# EXERCISE INPUT:
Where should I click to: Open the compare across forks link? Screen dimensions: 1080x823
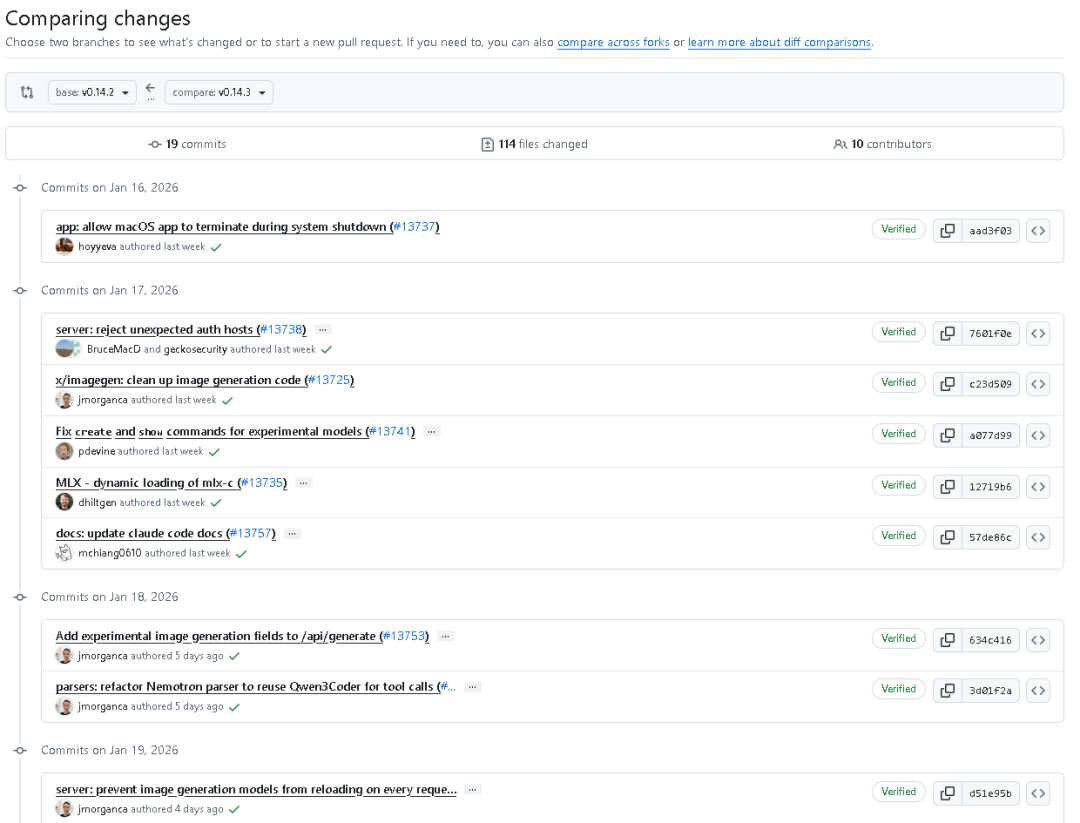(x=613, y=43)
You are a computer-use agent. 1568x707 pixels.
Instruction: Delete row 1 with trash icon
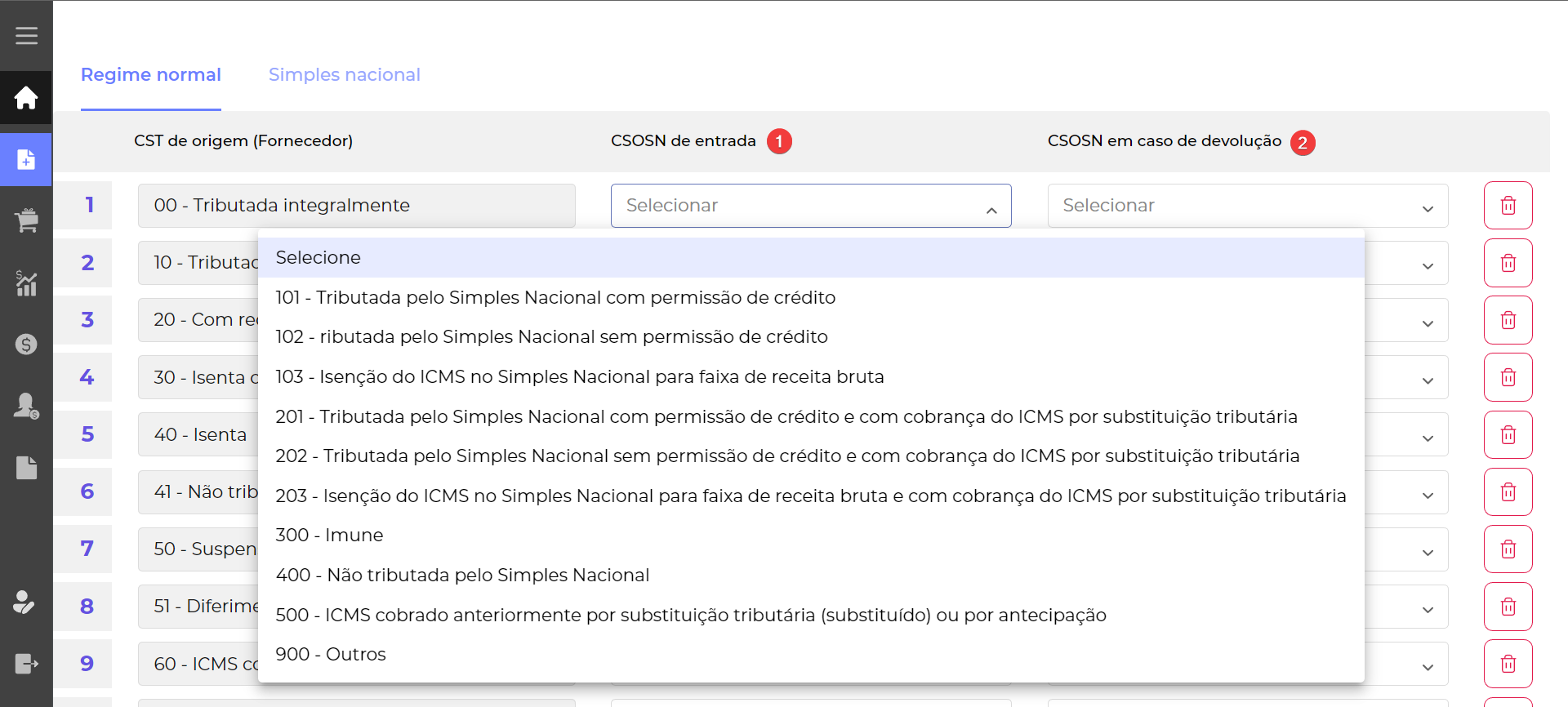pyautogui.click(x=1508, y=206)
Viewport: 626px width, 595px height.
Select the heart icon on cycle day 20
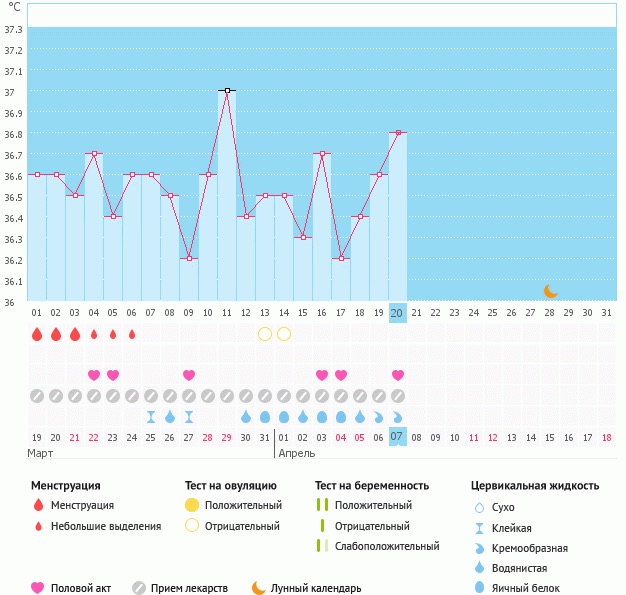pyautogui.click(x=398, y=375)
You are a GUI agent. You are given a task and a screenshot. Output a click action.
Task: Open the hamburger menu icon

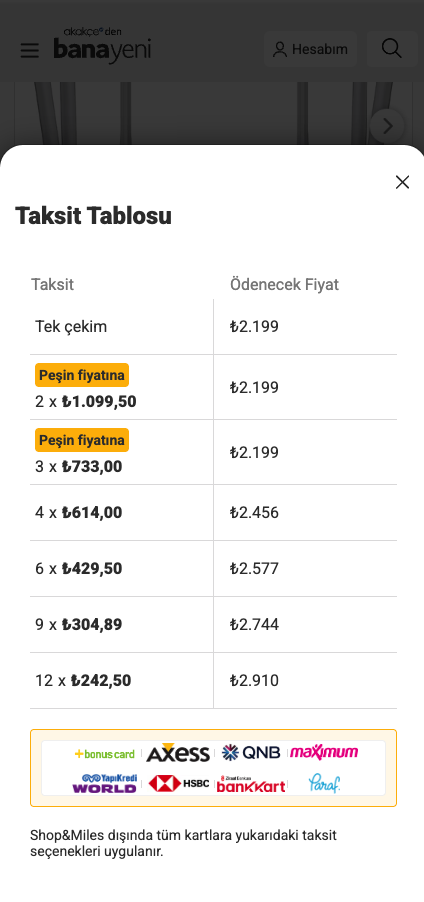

# PROBLEM REQUIREMENTS:
For every line in the listing above that mentions the word "agent", make a copy.

# ANSWER:
You are a computer-use agent. 1568x707 pixels.
You are a GUI agent. You are given a task and a screenshot. Output a click action.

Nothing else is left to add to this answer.